China is well on its way to becoming a formidable global power. If the country continues its economic growth over the next few decades, it may signal the possibility of overthrowing the existing order shaped by the US. The US and China are likely to engage in an intense security competition if a power transition is to occur. But it may very well be that China would simply choose to become part of the US-led order instead of overthrowing it.
The following is an exclusive interview on the rise of China and the potential threat against the US hegemony with Nicholas Greenwood Onuf, renowned as one of the founders of constructivism in International Relations.
The US has shifted its foreign policy focus from Middle East to Asia and Pacific. Can it be seen as a change in international polarization in near future? In other words, has the rise of China caused the US to try to contain this country?
Whether the US government has shifted its focus from the Middle East to Asia is an open question. Certainly an observer in the US will be struck by the continuing preoccupation with the Middle East in government pronouncements and the public media. More generally, it is exceedingly difficult to establish any government’s policy when most policy statements are situationally very specific. In a complex world with many diverse developments calling for governmental response, one may doubt that the US has a ‘foreign policy focus’ in any meaningful sense.
Some believe the rise of China will force the US to look for new partners and allies in Asia such as India. Is the rise of China so serious for the US to try to create new alignments in the region?
If there is a useful frame of reference for the foreign policy of the US, it may be the heightened concern for regional hegemony. In my view, this frame of reference has been in place ever since the Cold war ended, but observers have been slow to realize this. Obviously the US government is concerned with regional hegemony in both the Middle East and East Asia, and, in theory, we can impute to the US government an abstract containment policy for all such regions. Choice of allies will, however, shift with circumstances.
Considering the facts of the complex interdependence age and strong economic relation between the US and China, can new alignments basically be in the interest of the countries?
No country has a unified or generalized ‘interest‘—this is an observer’s simplification. Every country will find its diverse policies working at cross-purposes.

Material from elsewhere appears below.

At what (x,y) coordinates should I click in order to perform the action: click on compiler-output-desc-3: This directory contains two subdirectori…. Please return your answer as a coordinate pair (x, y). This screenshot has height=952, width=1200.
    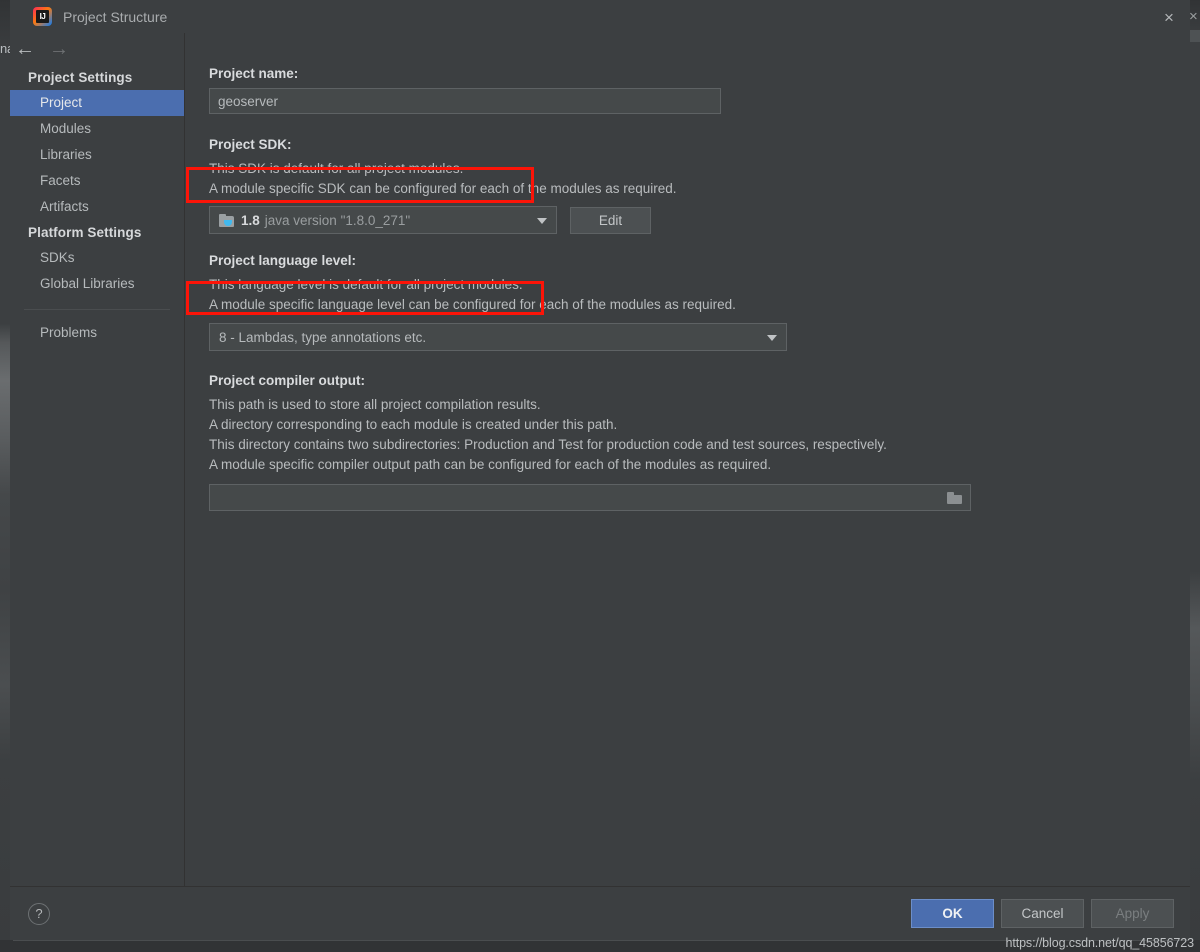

According to constructivism, the rise of China will depend on the imagination of US and China about one another. At present and according to the existing imagination, do you think that the rise of China is threatening to the US?

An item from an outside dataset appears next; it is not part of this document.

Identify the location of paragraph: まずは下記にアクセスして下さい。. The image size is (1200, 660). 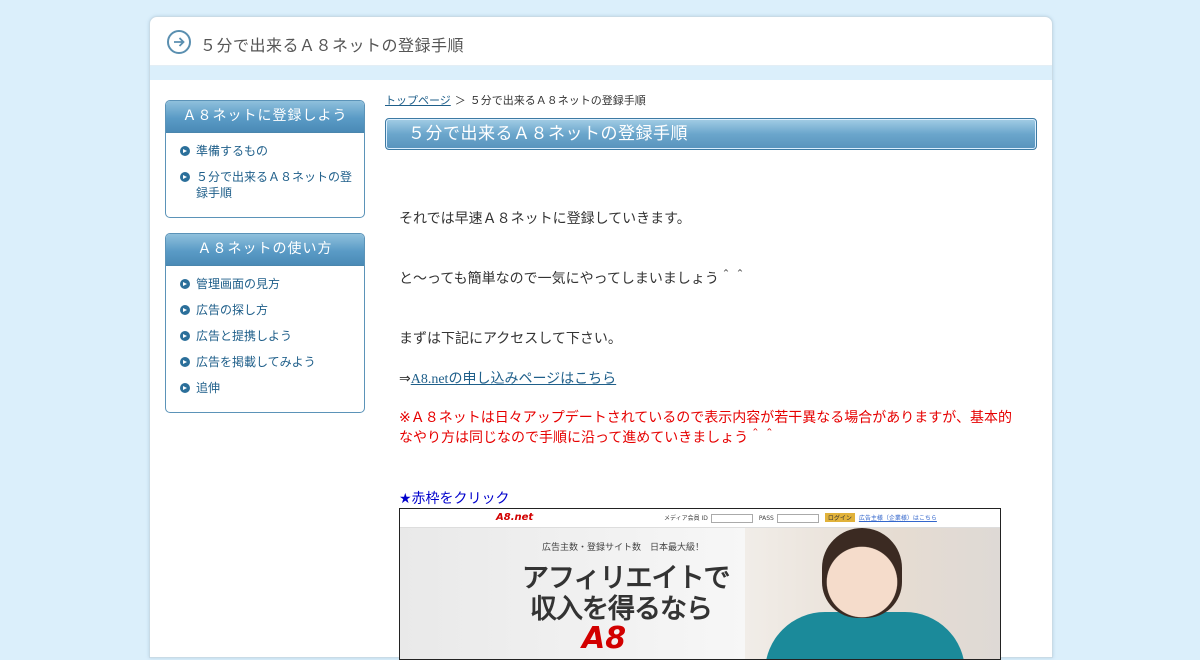
(510, 339).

‘Imagination’ might not be the right word. People act in a cultural context that significantly affects what they do, and this applies to governmental leaders and their publics. For decades, China and the US have shared an affectively ambiguous, sometimes antagonistic cultural space (which many constructivists investigate through such terms as ‘norm’ and ‘identity’). Changes in that ‘space’ are likely to take place in loose relation to the sort of changes implied by the phrase, ’the rise of China.’ Moreover, as you imply, government leaders can act with conscious concern for cultural and normative context. Whether current or future leaders in both countries are disposed to do so remains to be seen.
Interview by Javad Heirannia
Professor Nicholas Onuf is an American scholar born in 1941. Onuf is currently Professor Emeritus of International Relations at Florida International University and is on the editorial boards of International Political Sociology, Cooperation and Conflict, and Contexto Internacional. He is one of the primary figures among constructivists in international relations.